Past few years have shown a steep inclination towards the use of natural compounds as therapeutic agents. Emodin is a natural anthraquinone derivative that has proven biological activities and pharmacological effects as antiallergic, antiviral, antidiabetic, antiulcer, antibacterial and immunosuppressant [12–15]. As a part of Chinese traditional medicine, it has been extensively used for the management and treatment of chronic pain and related co-morbidities. Various studies reported its neuroprotective effect in various neurodegenerative models as Alzheimer’s and ischemic stroke [16]. Emodin also alleviated NP induced by CCI model by mediating P2X(2/3) receptors in primary sensory neurons and modulating calcitonin-gene-related peptide in trigeminal neuralgia [17]. However, the molecular mechanisms underlying the effects of emodin on NP in spinal cord has been scarcely investigated. The current study, for the first time, suggests a potential involvement of PPAR-γ in the therapeutic potential of emodin in NP induced as a result of chronic constriction injury, in an attempt to present a probable pharmacological agent for the treatment and management of NP.
2. Chemicals and reagents
Emodin was procured from Carbosynth Limited, Berkshire, U.K. Suture 3/0 was acquired from Shifa International Hospital, Pakistan. Reagents as PBS tablets, proteinase K were purchased from MP-Biomedicals, USA. Tricholoroacetic acid (TCA), N-(1-Naphthyl) ethylenediamine dihydrochloride, Reduced glutathione (GSH), 1-chlor-2,4-dinitrobenzene (CDNB), and 5,5′-dithiobis-(2-nitro benzoic acid) (DTNB), were purchased from Sigma Aldrich, USA. ELISA kits for NF-kB (CAT # PRS-2064Mo), TNF-α (CAT# PRS-30651Ra), PPAR-γ (CAT# PRS-30503Ra) and COX-2 (CAT# PRS-30205Ra) were acquired from Nanjing Pars Biochem CO., Ltd China.
3. Materials and methods
3.1. Animals and ethical approval
The study employed adult male Sprague Dawley rats weighing 180-250g. They were habituated under lab conditions at temperature of 25–30°C and controlled humidity with a 12 hr alternating light and dark cycle. All the animals had free access to food and water ad libitum. The experiments were carried out according to ARRIVE guidelines and by the approval of Research and Ethics Committee of Riphah Institute of Pharmaceutical Sciences, Riphah International University (Reference no.: REC/RIPS/2019/14).

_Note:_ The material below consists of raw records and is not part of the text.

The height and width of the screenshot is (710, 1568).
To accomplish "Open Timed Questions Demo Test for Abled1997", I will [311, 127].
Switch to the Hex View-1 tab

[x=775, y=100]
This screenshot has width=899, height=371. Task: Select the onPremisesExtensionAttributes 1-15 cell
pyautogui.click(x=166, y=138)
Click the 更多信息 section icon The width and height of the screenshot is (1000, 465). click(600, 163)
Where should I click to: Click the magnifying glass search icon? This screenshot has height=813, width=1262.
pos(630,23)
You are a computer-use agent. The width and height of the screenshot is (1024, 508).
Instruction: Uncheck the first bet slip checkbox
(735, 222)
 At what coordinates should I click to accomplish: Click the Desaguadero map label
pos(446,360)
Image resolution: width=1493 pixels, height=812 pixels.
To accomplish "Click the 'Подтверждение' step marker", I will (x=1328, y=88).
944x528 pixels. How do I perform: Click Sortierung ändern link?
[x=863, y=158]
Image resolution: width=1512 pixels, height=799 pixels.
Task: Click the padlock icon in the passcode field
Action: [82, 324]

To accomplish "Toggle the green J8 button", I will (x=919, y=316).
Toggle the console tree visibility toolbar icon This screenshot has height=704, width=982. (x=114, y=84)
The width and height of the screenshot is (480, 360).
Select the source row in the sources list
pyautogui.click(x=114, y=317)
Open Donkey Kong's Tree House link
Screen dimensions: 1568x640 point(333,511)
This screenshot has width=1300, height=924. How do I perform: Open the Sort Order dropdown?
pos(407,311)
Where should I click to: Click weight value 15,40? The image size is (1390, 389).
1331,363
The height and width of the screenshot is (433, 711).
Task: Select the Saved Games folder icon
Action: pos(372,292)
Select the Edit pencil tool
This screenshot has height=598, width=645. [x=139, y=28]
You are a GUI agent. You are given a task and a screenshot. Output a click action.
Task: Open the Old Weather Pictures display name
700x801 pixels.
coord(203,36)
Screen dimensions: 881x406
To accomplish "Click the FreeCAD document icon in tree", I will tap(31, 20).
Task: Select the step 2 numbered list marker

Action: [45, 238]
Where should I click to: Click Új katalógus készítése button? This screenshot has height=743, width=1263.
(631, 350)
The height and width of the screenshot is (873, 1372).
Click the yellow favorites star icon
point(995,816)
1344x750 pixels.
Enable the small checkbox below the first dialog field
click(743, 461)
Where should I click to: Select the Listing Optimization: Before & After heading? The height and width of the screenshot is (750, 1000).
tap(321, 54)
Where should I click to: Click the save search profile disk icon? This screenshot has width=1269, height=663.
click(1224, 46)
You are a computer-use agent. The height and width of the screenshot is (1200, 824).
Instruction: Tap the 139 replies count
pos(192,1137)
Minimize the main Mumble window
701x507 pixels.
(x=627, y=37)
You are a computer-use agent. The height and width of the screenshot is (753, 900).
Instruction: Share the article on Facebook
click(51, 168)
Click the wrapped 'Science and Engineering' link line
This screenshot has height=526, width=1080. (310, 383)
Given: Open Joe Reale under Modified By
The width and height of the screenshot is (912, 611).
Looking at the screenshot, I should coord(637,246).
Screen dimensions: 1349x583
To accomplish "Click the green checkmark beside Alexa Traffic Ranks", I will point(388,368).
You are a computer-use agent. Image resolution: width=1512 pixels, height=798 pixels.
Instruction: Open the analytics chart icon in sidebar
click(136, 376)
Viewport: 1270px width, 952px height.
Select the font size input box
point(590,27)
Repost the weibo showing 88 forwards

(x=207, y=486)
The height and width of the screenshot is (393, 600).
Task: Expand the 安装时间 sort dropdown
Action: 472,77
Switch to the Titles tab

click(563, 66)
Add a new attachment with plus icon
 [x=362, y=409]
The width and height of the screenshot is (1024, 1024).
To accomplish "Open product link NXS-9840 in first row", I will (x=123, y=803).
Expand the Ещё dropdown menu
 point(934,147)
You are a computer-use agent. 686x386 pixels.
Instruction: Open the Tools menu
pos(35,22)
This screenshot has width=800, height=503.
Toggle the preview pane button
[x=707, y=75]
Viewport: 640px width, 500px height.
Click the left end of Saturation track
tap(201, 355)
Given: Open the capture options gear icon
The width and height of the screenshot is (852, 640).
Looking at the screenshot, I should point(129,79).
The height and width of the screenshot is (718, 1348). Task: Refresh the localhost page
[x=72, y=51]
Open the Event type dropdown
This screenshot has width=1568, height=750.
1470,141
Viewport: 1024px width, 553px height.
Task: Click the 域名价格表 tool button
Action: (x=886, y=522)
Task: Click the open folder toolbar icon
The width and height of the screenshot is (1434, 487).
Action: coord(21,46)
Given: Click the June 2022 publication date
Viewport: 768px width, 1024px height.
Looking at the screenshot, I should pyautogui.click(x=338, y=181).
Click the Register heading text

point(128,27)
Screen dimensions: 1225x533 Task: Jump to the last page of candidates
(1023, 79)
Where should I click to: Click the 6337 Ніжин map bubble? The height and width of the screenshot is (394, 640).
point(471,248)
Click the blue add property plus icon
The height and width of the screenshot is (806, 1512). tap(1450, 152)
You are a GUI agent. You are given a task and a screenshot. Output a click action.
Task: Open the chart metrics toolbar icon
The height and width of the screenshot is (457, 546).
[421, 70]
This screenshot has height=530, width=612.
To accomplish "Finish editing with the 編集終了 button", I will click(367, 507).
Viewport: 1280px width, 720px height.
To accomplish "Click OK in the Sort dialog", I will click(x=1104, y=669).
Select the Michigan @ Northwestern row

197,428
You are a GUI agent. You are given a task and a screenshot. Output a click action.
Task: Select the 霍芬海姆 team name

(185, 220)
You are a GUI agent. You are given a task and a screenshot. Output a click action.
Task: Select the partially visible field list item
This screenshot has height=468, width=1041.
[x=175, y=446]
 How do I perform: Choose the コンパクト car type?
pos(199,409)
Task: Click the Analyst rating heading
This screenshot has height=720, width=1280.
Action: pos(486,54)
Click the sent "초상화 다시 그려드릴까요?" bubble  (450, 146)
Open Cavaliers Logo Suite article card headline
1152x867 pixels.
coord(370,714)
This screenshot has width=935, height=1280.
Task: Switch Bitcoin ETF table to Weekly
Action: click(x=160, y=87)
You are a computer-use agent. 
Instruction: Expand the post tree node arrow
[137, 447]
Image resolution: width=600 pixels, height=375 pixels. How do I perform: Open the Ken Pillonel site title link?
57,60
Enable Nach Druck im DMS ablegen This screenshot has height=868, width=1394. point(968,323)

3.2. Chronic constriction injury model
Chronic constriction injury was performed according to the previously described protocol, with slight modifications [18]. Briefly, the animals were sedated using a cocktail of xylazine and ketamine (1:10 mg/kg body weight). We have applied all the laboratory procedures to minimize rat sufferings, such as heating pad, sterilization and fluid replenishment with normal saline. The left leg was shaved and disinfected using 70% ethanol and an incision was made 3-4mm below femur and sciatic nerve was exposed. Using four loose ligatures, the sciatic nerve was constricted at 1 mm distance and the muscle and skin were sutured again using 3.0 silk. The animals that shows sign of constriction injury were included in the experiment.
3.3. Study design and drug treatment
Animals were randomly divided into five groups with n = 6 in each group as follows: Group 1 (Sham group): the animals in this group underwent complete protocol of surgery except for sciatic nerve ligation; Group 2 (disease group; CCI + Saline): animals in this group underwent CCI surgery; Group 3 (CCI + Pioglitazone group): the animals in this group received pioglitazone intraperitoneally at a dose of 10 mg/kg after CCI surgery; Group 4 (CCI + Emodin-treatment group): the animals in this group received Emodin intraperitoneally at a dose of 50 mg/kg after CCI surgery; group 5 (CCI + Emodin + GW9662 group) the animals in this group received inhibitor GW9662 2 mg/kg, after 30 minutes of Emodin treatment. All the dosing was done 24 hrs after CCI surgery, daily for 21 days, at the same time. Behavioral evaluation was carried out at day 3,7,14 and 21 after CCI surgery (Fig 1).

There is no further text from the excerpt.